The man works in a hospital in New York and took flight OZ221 at 12:30 pm on May 23 from New York to Incheon City in the Republic of Korea. From there, he took flight OZ369 at 7:50 am on May 24 to Guangzhou, capital of Guangdong. He developed flu symptoms after his arrival and went to hospital on May 27.

Both the woman from the photography studio and the Chinese-American man were in stable condition, the ministry said.

In all, Guangdong reported four new confirmed cases on Friday.

The ministry sent an expert team to Guangdong on Friday and held a national teleconference in which officials explained how they will deploy control measures.

The ministry urged Guangdong health bureau to conduct an epidemiological investigation and track those who had close contact with the confirmed patients.

Guangdong plans to raise its alert level.
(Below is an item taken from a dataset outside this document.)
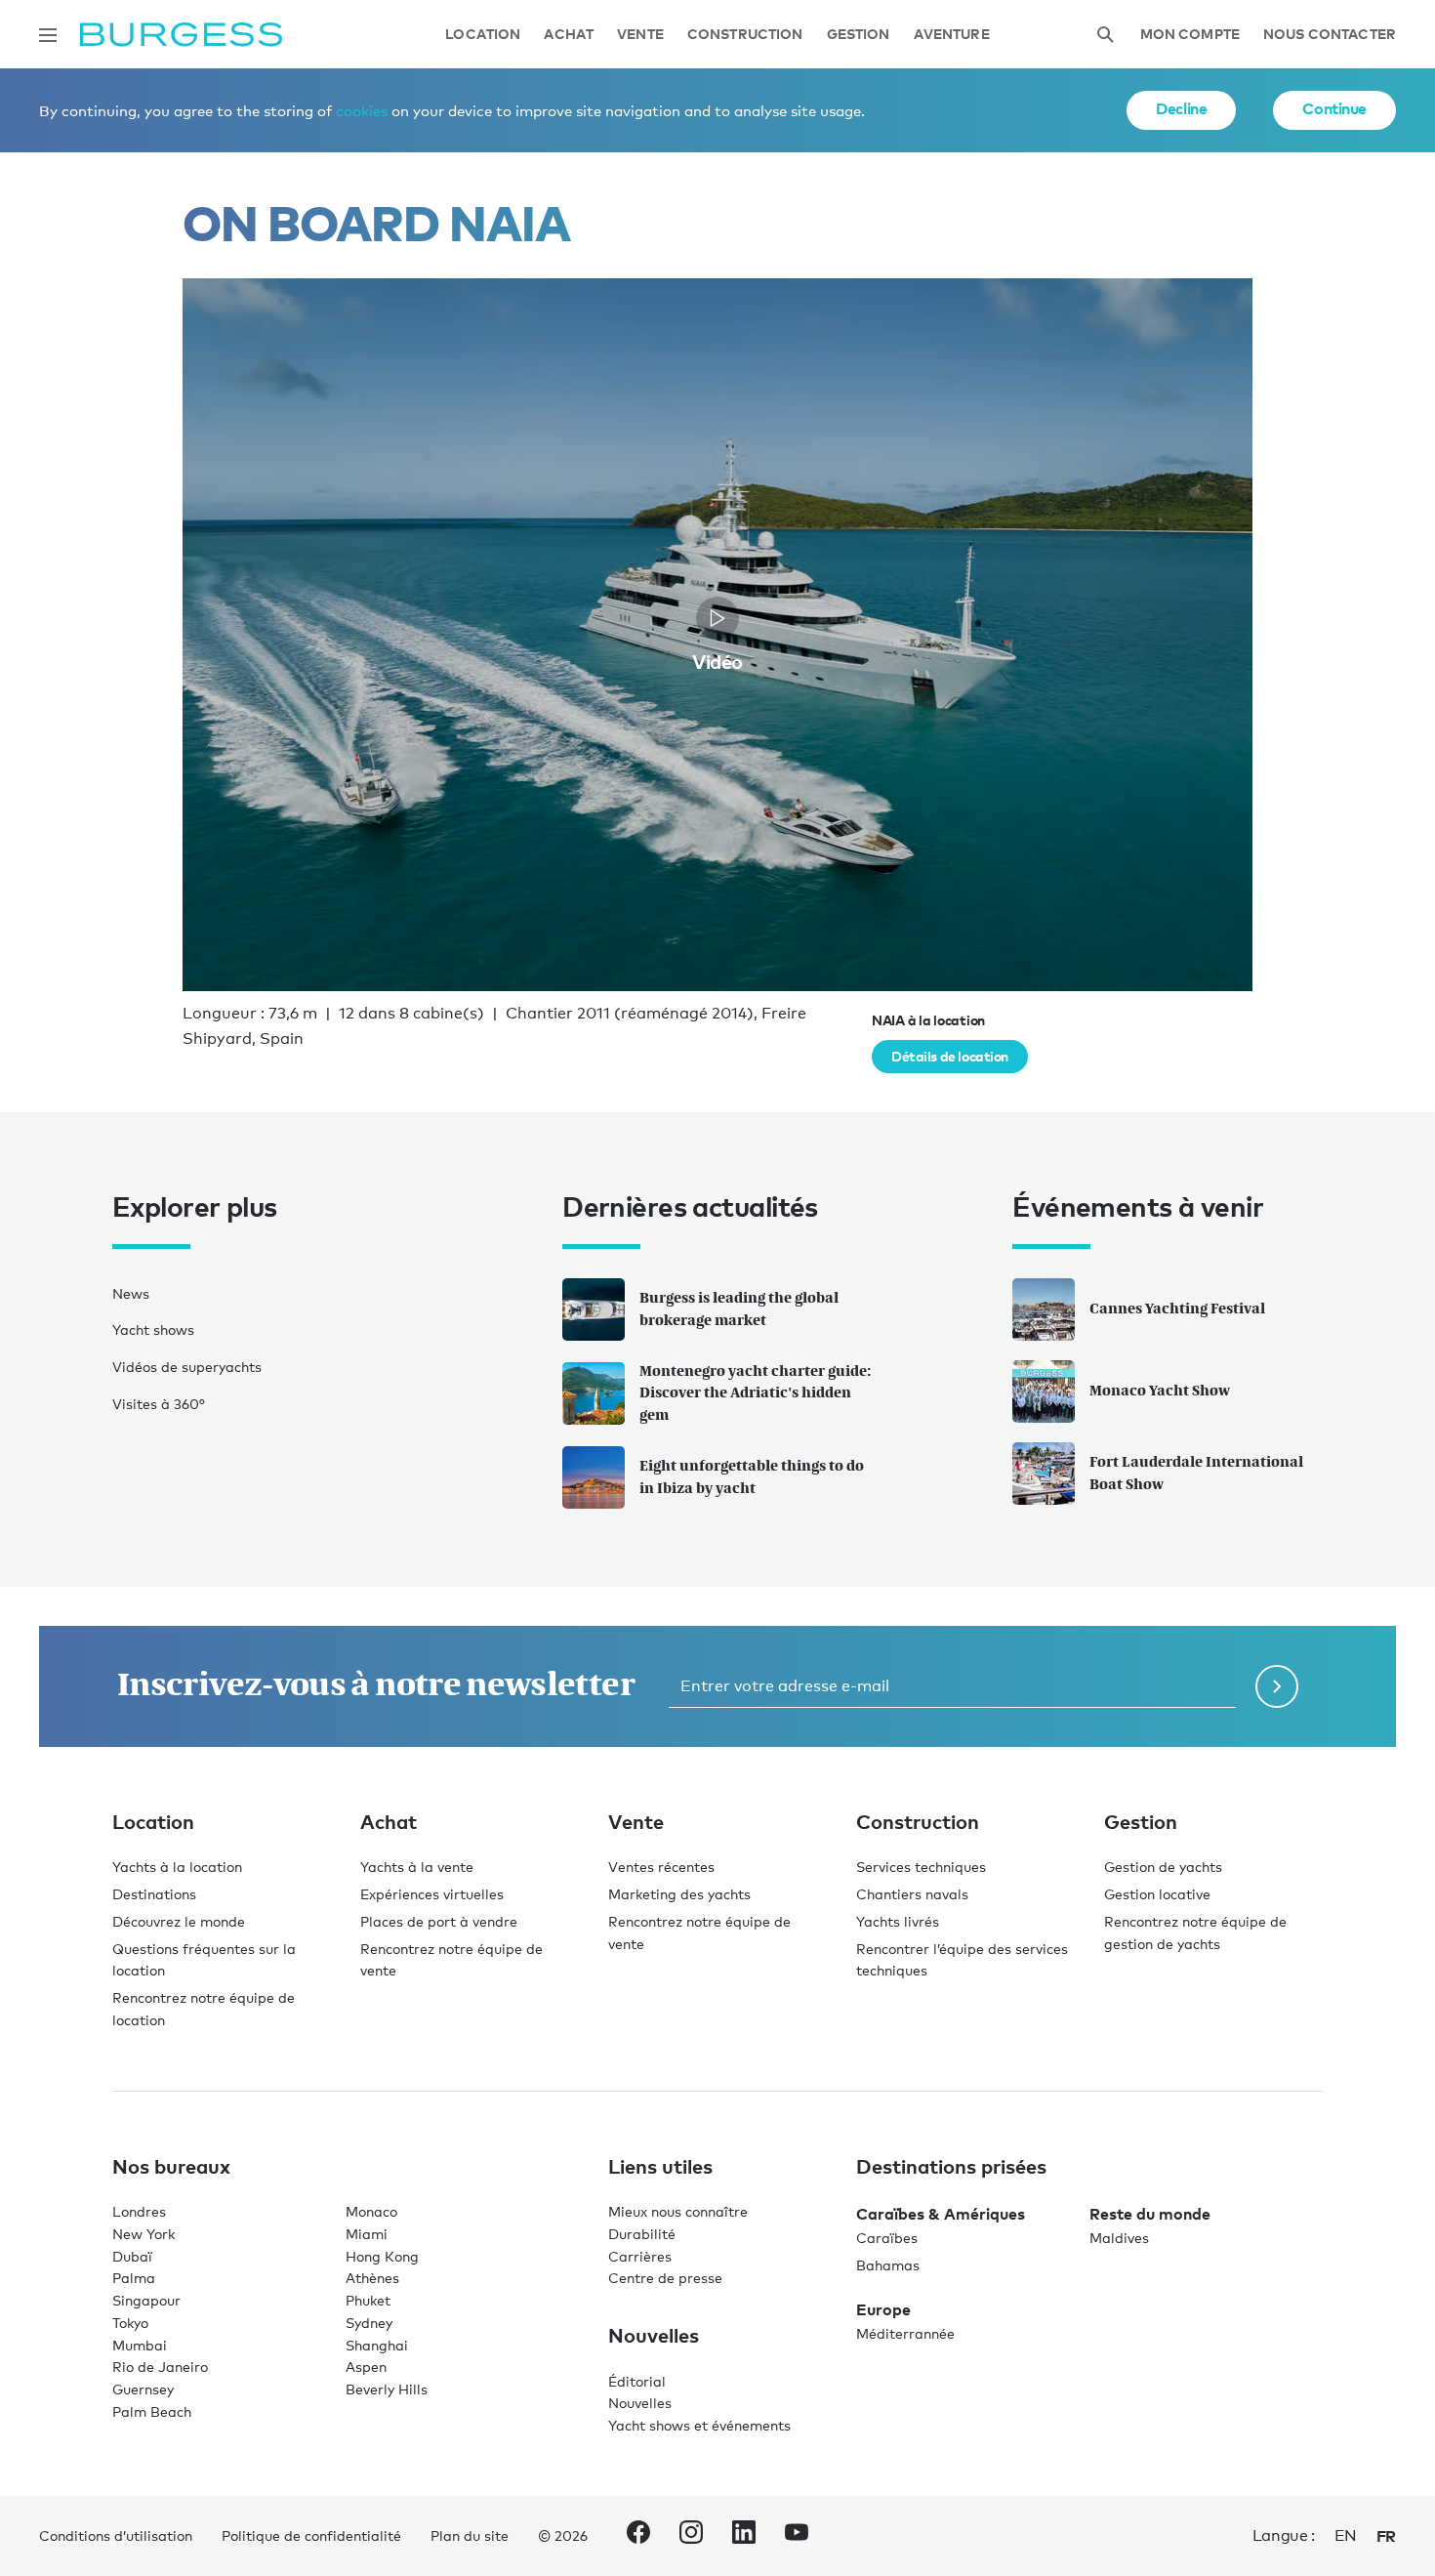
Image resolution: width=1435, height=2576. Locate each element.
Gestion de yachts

Currently, the province that borders Hong Kong and Macao special administrative regions is at the level that indicates the virus has not spread between people domestically.

“When the alarm level is issued, it means the influenza has begun to spread between persons in a small group of residents,” said Huang Fei, deputy director-general of the provincial health bureau.

He urged the relevant authorities across the province to treat and cure patients with great care and take effective and concrete measures to fight the disease.

Experts said the domestic infection was inevitable.

“It is only a matter of time for community infection to hit the Chinese mainland,” said Guan Yi, a microbiology professor at the University of Hong Kong. “But the government should consider adjusting its control measures to fit the growing epidemic situation.”

Xu Ruiheng, a doctor with Guangdong provincial centre of disease control, said it is impossible to block the flu at the border.

“Our aim is to try to control its scale and speed of spread to win time for medical research and a vaccine,” he said.

Xu urged residents not to panic but pay more attention to personal hygiene and remain positive.

The pandemic has not affected the normal lives of Guangzhou residents.